There were a few other places where the book was trimmed, if not so well as the scene just mentioned. However, in each case I could see why the filmmaker’s chose to do what they did, and the cuts didn’t bother me too much.

The flaw of the book that was perpetuated in the movie was the Setups and Payoffs of the treasure hunt. The keys to the scavenger hunt were reliant upon knowledge that the characters have but that the readers may have never seen before in their lives.

For example, when Robert Langdon looks at the numbers scrawled on the floor of the Louvre, he says, “Oh my gosh, she’s right! It’s the Fibonacci sequence!” Am I as a reader/viewer supposed to hit my head and say, “Duh! Why didn’t I see that earlier?”

Most satisfying payoffs come when the reader realizes that they didn’t see the solution earlier, but—having now seen the solution—can look back and see all the steps leading up to it. Maybe Brown’s use of information never before revealed is a staple of the thriller genre, in which I’m not widely read.

The movie’s Bishop Aringarosa had simplified—and more powerful—motives. In addition, the screenwriters created a better motive for Bezu Fache, which was a lot more realistic and engaging than the paper-thin motives attributed to him in the book.

On this point, I began to notice that most of the liars and hypocrites and villains in the movie had been twisted by corrupt forms of religion to become the monsters that they were. It’s this kind of self-serving portrayal of religious people that sheds bad light on those people who believe but are not fanatical in their belief.

Granted, religion misused will—and has—twisted individuals to commit terrible crimes. The Crusades and suicide bombers are two extreme examples. But it seems that Hollywood thinks that religion is the only thing that can twist a person, turning a blind eye to the things that will twist you more quickly and more surely—like the misuse of wealth, power, and fame. Fanaticism can turn anything into a “religion” that will corrupt. The ideology of Hitler and other leaders shows that the twisting can be any belief, not just religious. And our own political climate right now shows that a belief and faith in one political party or another is equally as scary and wrong as the religious zealots who commit crimes in the name of their gods.

I did like that—contrary to their relationship in the book—Langdon and Teabing provided great foils for one another. Teabing fell on the side of Christ being an ordinary man. Langdon wanted to keep the possibility open that Christ was more than just a man. This little exchange of opinions helped balance the movie out in showing two sides of the religious conflict.

But Langdon’s own opinions in the move provide evidence that even if the secret of the Holy Grail were revealed to the world, it wouldn’t have the earth-shattering, Catholic-crushing consequences suggested by the “history” presented. A religion that has revered Christ as a God for almost 2000 years isn’t going to be easily swayed by a bunch of historical documents. And even if it was, it wouldn’t be as instantaneous as the movie suggests. Scientists and scholars would have to translate and catalogue and dissect and postulate for decades, and they would never come to a consensus.
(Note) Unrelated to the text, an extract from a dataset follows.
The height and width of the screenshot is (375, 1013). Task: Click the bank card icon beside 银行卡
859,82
Every historian would have a different opinion and different pieces of the documents to support their own claims.

Look at the Dead Sea scrolls. They were discovered over 50 years ago, and scientists are still debating about their significance.

But in pontificating about these questions, I’m ignoring things of deeper and more-lasting significance.
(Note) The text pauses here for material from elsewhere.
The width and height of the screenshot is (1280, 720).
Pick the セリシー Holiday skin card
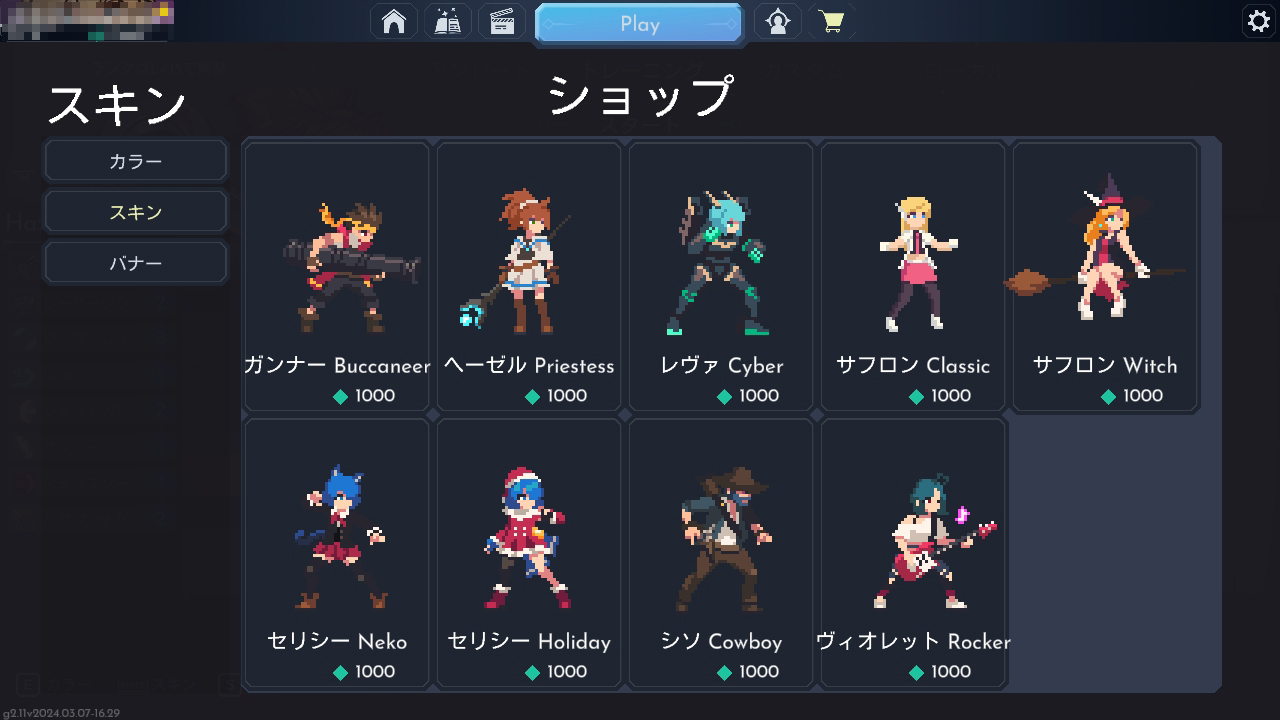pos(529,552)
For examples, the locales in the movie—down to the Louvre bathroom—were just as I imagined them while reading the book, probably because I’m somewhat familiar with most of the locations Brown chose. And Roslin in Scotland—now that’s a place I could live out the rest of my days.

The best part of the movie was the jump scene. You’ll know it when you get there. It left me breathless. I’ve never unintentionally gasp-grunted in during movie because I was surprised. But my breath was short, and my heart racing after this little bit of film trickery. I loved it. Best jump scene I’ve ever experienced.